Nie jesteśmy gotowi na takie nauczanie. Brak odpowiednich sprzętów, serwerów, komputerów, oprogramowania, nawet łącza internetowe nie dają rady. Brak jest umiejętności obsługi sprzętu komputerowego do takich przekazów. Muszą się sami uczyć tego nauczyciele, rodzice, dzieci. Tak miało to wyglądać, panie ministrze? Sami mamy zdobywać wiedzę?
Dlaczego? Gdzie? Jak?
Na początku w telewizji pojawiły się lekcje dla dzieci ze szkoły podstawowej. Były tam i interesujące, i nudne. Jak w życiu. Komentarzy co do ich jakości pojawiło się mnóstwo. I były też wyjaśnienia nauczycieli, że było to zrobione szybko, że nie mieli czasu na przygotowanie, że jakieś surowe restrykcje odnośnie pomocy dydaktycznych zastosowano ograniczając ich jakość, że były problemy różne z realizacją. Ale hejt się wylał szerokim strumieniem na tych, co brali udział w lekcji i się potknęli. Dlaczego? Przecież to tylko ludzie! To nie są zaprogramowane cyborgi! Też mogą być zmęczeni! I zrezygnowali z tych lekcji. Nie ma. Jakieś programy edukacyjne są. Ale nie lekcje tematyczne, zgodne z podręcznikiem. Dlaczego?
Lekcje prowadzone online przez niektórych nauczycieli mających takie możliwości sprzętowe są zakłócane przez chuliganów internetowych. Dlaczego do tego dochodzi? Dlaczego dzieci narażone są na takie incydenty? Gdzie jest cyberpolicja? Gdzie prawo? Czym zajmują się ludzie, którzy powinni bronić najsłabszych?
Jak mamy wpuścić nasze dzieci w świat Internetu, jeżeli bezkarnie szykanuje się tam nauczycieli? Jak nauczyć szacunku do człowieka, gdy widzi bezkarność ataków słownych i uniemożliwianie prowadzenia zajęć?
Szkoła potrzebna od zaraz
Gdyby szkoły nie były potrzebne to by ich nie było. Gdyby rodzice byli w stanie sami nauczyć dzieci, to mielibyśmy domowe nauczanie wszędzie.
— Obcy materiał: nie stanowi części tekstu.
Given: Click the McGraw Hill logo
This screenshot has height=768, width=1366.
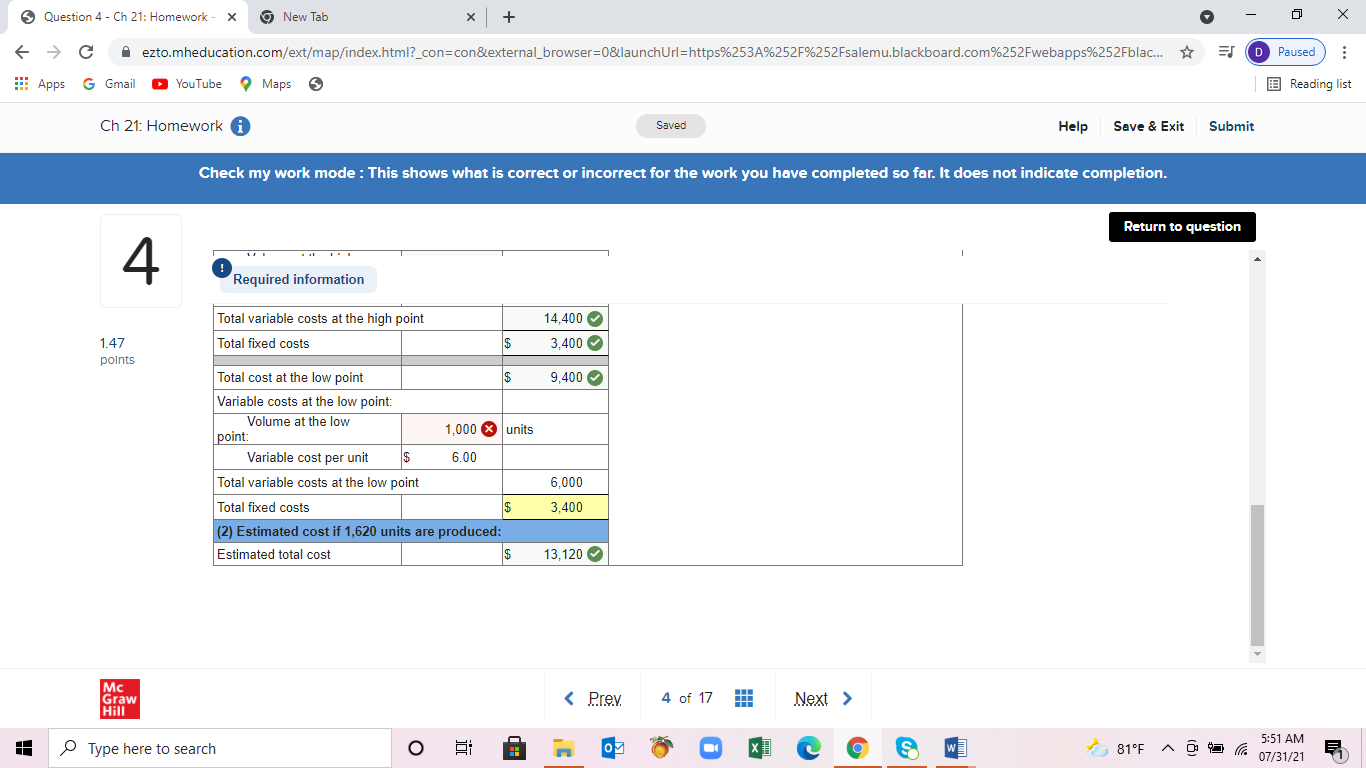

A tak do tej pory nie było. Domowe szkoły były wyjątkami. Dziś są powszechne. A rodzice, po prostu, nie dają już rady. Mnożą się internetowe skargi matek i ojców bo już nie mogą siedzieć cicho.
Rodzice chcą dla dzieci dobrze. Chcą by zdobyły rzetelną wiedzę, ale nie zawsze potrafią pomóc. Co może zrobić nauczyciel? Jak pomóc na odległość? Starają się jak mogą. Wyszukują ciekawe filmiki, proponują nowe gry. Komputer jednak nie zastąpi osoby nauczyciela. Tego jest najbardziej brak dzieciom. Mama nie wytłumaczy tak jak Pani, dom to nie szkoła, inna atmosfera, inne nastawienie do nauki.
Czy to wszystka ma sens? Jaki z tego pożytek? Oprócz czasu zajętego rodzicom i dzieciom. Czy nie będzie to czas stracony?